Forum - Hackers Corrupt Data For Cloud-Based Medical Marijuana System
News Fetcher
Joined: Oct 24 2009
Last Active: Never/Not tracked
Total Active: Never/Not tracked
Timezone: GMT+ -7
123555 posts
Last Page Viewed:
Post 131529       January 15 '17 at 09:21 AM
By EditorDavid from Slashdot's sensitive-data-breach department:
Long-time Slashdot reader t0qer writes:

I'm the IT director at a medical marijuana dispensary. Last week the point of sales system we were using was hacked... What scares me about this breach is, I have about 30,000 patients in my database alone. If this company has 1,000 more customers like me, even half of that is still 15 million people on a list of people that "Smoke pot"...
" No patient, consumer, or client data was ever extracted or viewed," the company's data directory has said. "The forensic analysis proves that. The data was encrypted -- so it couldn't have been viewed -- and it was never extracted, so nobody has it and could attempt decryption." They're saying it was a "targeted" attack meant to corrupt the data rather than retrieve it, and they're "reconstructing historical data" from backups, though their web site adds that their backup sites were also targeted.

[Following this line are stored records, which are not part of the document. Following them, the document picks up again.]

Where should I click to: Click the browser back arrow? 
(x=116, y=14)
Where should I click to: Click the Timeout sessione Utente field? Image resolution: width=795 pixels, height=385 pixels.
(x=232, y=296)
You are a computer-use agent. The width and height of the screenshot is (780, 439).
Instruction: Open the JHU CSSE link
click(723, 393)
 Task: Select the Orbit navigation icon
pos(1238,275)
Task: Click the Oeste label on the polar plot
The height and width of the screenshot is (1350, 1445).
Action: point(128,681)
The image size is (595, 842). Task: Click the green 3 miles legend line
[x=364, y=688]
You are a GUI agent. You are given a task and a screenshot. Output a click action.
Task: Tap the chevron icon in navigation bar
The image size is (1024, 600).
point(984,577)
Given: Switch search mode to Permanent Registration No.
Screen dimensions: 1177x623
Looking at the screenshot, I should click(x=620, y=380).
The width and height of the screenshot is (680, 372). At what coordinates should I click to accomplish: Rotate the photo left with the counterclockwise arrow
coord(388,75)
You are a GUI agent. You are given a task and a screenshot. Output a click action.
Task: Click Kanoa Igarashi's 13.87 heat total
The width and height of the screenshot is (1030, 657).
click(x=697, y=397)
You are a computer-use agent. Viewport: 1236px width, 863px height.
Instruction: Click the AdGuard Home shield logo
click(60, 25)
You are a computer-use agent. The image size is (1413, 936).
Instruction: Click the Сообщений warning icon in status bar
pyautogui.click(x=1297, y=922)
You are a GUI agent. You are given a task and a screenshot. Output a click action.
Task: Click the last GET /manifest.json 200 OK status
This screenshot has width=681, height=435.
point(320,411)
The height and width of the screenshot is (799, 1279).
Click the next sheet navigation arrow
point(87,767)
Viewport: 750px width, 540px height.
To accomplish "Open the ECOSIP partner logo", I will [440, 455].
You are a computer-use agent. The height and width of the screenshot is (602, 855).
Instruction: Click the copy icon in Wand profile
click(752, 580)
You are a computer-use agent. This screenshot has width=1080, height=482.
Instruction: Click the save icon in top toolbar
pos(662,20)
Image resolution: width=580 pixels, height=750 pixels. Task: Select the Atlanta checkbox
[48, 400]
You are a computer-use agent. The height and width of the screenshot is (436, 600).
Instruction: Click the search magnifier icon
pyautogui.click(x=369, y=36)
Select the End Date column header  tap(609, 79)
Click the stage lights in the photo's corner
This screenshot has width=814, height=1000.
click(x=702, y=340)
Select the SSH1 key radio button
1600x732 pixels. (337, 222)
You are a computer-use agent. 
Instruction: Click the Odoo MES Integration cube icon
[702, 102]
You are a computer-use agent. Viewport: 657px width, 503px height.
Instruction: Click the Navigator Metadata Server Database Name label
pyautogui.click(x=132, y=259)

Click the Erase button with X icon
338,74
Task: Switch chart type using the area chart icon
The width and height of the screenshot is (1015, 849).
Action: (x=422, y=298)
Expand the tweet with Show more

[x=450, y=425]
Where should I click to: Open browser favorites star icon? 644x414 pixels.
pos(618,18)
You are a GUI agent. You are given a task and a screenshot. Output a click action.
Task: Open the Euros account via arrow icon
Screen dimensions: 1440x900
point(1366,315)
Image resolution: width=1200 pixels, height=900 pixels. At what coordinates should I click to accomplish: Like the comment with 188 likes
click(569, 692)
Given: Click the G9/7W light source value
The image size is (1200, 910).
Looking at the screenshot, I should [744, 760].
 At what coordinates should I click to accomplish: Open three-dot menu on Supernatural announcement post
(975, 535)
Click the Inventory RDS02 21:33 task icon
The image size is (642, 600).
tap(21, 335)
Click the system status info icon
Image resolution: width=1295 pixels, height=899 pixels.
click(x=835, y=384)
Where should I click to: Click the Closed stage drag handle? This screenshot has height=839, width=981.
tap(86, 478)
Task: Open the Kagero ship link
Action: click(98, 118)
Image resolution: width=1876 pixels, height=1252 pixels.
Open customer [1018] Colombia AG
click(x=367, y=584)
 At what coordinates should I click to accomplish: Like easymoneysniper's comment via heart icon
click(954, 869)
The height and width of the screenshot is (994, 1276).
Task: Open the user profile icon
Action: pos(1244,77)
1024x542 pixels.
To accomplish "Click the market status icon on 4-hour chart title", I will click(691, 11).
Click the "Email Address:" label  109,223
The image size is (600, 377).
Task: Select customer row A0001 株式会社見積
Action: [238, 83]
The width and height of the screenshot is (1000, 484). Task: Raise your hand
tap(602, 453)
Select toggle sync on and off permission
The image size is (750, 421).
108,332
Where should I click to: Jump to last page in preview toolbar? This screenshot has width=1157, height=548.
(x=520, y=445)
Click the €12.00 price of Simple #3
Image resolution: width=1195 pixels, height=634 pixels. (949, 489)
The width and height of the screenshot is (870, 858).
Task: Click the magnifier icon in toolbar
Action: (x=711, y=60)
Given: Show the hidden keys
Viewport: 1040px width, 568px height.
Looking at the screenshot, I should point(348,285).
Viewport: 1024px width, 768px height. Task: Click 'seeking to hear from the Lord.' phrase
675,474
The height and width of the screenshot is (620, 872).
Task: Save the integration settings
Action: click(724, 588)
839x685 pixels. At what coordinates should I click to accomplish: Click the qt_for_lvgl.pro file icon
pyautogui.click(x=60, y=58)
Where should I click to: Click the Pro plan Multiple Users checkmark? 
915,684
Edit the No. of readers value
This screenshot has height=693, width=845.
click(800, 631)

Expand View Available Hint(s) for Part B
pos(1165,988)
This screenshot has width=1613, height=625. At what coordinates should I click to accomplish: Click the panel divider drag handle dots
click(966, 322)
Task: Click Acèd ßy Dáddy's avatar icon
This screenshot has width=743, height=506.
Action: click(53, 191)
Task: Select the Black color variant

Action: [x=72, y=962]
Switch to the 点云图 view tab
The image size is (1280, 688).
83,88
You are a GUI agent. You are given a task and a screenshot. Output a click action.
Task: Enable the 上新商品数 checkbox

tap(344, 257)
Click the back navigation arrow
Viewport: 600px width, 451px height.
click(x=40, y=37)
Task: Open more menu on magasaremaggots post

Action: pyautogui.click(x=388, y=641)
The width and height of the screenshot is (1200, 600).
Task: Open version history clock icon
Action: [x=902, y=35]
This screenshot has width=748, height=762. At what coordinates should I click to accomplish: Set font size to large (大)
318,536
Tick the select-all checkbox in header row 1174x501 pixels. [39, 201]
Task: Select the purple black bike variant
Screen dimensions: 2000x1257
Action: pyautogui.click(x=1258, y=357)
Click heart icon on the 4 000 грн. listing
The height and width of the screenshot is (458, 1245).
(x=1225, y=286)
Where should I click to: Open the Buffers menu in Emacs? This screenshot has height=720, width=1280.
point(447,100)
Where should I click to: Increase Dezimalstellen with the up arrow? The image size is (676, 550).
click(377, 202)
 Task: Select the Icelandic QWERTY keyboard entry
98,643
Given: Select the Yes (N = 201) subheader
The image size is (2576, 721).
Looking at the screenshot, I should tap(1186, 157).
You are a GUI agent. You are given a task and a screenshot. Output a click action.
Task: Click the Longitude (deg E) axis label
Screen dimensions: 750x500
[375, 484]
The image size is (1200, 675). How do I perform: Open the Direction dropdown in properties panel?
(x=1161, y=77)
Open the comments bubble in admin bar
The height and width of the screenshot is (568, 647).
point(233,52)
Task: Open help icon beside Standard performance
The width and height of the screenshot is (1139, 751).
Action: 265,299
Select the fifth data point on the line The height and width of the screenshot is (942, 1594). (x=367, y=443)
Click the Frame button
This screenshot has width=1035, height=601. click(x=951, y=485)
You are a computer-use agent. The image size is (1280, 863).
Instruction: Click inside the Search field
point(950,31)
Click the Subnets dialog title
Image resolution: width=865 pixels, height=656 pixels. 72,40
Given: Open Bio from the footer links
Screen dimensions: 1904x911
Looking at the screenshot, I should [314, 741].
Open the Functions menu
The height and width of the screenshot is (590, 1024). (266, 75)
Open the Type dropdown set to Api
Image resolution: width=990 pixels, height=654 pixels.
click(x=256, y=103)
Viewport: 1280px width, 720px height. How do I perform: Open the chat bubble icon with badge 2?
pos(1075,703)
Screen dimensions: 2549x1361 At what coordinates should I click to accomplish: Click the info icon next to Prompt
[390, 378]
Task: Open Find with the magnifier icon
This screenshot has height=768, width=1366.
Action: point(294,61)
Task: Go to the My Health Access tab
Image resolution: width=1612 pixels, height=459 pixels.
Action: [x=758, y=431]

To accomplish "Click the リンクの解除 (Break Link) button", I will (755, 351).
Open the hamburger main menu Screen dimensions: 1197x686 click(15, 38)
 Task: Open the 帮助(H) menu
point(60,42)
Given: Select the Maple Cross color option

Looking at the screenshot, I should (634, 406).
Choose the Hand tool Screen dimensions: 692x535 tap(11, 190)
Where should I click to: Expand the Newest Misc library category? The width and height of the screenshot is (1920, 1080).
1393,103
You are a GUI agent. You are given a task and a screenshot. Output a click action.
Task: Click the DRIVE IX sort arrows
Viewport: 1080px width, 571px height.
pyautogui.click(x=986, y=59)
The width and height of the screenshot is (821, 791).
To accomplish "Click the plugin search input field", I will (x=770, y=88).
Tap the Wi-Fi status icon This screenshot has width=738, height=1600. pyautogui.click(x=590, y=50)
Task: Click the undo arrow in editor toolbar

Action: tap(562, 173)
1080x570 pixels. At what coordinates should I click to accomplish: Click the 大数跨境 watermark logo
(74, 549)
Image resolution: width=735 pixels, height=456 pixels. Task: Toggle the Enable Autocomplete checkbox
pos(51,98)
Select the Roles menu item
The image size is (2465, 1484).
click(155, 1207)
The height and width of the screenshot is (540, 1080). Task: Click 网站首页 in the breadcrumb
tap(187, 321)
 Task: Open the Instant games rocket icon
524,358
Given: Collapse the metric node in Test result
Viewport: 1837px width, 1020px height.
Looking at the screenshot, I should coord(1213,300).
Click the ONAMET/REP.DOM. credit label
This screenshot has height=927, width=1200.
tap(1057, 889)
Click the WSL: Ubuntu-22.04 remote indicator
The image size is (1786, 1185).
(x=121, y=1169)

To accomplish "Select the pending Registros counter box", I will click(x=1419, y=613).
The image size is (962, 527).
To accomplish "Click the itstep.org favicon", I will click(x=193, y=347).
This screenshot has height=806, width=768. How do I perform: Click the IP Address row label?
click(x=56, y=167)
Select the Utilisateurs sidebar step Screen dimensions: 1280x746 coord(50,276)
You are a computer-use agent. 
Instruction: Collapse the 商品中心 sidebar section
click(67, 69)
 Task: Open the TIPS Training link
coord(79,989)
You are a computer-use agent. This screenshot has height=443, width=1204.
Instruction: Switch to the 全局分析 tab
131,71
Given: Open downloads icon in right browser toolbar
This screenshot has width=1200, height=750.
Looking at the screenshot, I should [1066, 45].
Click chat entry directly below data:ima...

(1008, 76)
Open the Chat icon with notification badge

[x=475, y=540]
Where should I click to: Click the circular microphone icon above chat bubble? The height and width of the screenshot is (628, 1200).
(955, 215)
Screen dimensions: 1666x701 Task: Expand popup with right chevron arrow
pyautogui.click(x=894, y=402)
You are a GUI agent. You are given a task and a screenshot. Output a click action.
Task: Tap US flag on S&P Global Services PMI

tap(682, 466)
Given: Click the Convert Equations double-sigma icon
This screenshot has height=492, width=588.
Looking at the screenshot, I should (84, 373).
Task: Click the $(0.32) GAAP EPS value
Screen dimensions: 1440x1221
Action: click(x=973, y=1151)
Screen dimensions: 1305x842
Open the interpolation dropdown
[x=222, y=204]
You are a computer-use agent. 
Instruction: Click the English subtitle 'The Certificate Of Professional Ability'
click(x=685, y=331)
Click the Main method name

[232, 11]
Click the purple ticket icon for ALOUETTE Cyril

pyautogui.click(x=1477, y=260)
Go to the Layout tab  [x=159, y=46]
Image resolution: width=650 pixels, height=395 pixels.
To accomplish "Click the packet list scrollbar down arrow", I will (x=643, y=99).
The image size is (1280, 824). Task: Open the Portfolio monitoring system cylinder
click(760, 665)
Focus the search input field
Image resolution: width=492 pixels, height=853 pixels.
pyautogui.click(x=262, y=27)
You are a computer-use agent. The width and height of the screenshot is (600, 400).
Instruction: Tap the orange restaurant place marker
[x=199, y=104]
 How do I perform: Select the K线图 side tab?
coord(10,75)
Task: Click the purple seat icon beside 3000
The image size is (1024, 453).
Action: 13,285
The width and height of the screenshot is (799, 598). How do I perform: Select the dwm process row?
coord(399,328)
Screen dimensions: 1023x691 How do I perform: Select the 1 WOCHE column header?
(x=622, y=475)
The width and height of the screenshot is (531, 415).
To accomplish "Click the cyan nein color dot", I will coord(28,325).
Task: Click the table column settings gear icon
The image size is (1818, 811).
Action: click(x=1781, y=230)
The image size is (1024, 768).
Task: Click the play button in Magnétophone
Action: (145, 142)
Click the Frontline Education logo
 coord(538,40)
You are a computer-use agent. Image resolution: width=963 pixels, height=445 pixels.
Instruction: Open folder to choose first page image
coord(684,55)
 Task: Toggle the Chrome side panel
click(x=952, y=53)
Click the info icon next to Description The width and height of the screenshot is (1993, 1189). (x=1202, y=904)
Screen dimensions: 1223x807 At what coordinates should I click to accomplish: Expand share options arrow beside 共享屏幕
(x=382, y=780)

"In response to this attack, all client sites have been migrated to a new, more secure environment," the company's CEO announced on YouTube Saturday, adding that "Keeping our client's data secure has always been our top priority." Last week one industry publication had reported that the outage "has sent 1,000 marijuana retailers in 23 states scrambling to handle everything from sales and inventory management to regulatory compliance issues."